Differences in Laboratory Design Criteria Between NFPA and FM Global
written by Fire Protection Designer Alex Bielewicz
The design requirements of a sprinkler system can become complicated when the recommendations of FM Global need to be considered in addition to the typical requirements of NFPA 13 – Standard for the Installation of Sprinkler Systems. Sometimes these two organizations classify the hazard of an occupancy in different ways. NFPA 13 uses light hazard, ordinary hazard (group 1 or 2), and extra hazard (group 1 or 2). FM Global data sheet 3-26 uses hazard category 1, hazard category 2, and hazard category 3. A difference in occupancy classification can mean very different requirements for the size of the hydraulic calculation area and the amount of water needed to discharge per sprinkler. This can change the number of sprinklers, type of sprinkler, and pipe size – all things that can have a significant cost implication.

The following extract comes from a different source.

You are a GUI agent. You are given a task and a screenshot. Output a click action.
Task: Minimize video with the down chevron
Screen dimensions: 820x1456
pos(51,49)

One example of an occupancy type with conflicting classifications is laboratory spaces. NFPA 45 – Standard on Fire Protection for Laboratories Using Chemicals divides labs into class A, B, C, or D. Class A or B laboratories are designed to NFPA 13 ordinary hazard group 2, while Class C or D laboratories are designed to NFPA 13 ordinary hazard group 1. FM global considers laboratories to be hazard category 1, in both healthcare or chemical and pharmaceutical settings. In this case, NFPA 13 has the stricter design requirements – a density of 0.15 gpm/ft2 for OH1 or 0.20 gpm/ft2 for OH2 over a minimum calculation area of 1500 ft2. FM’s requirements are a density of 0.10 gpm/ft2, also over a minimum calculation area of 1500 ft2.
In a situation like this, you have to consider what the authority having jurisdiction (AHJ) will require when reviewing the plans and calculations. The local or state fire marshal will require the design to at the very least meet the requirements of NFPA 13. With a laboratory space, that means designing to a hazard classification of ordinary hazard group 1, even though FM’s recommendations are less strict. On the other hand, in an occupancy where FM’s recommendations are stricter than the requirements on NFPA 13, the system should be designed for FM.
In addition to the typical design requirements for laboratories of NFPA 13 and FM Global (data sheets 2-0 and 3-26), there are other NFPA standards or FM data sheets that may need to be consulted for protection of higher hazard materials in the labs. NFPA 45 only allows for certain quantities of flammable chemicals to be used and stored in a laboratory, while NFPA 30 – Flammable and Combustible Liquids Code contains requirements for larger quantities of chemical storage.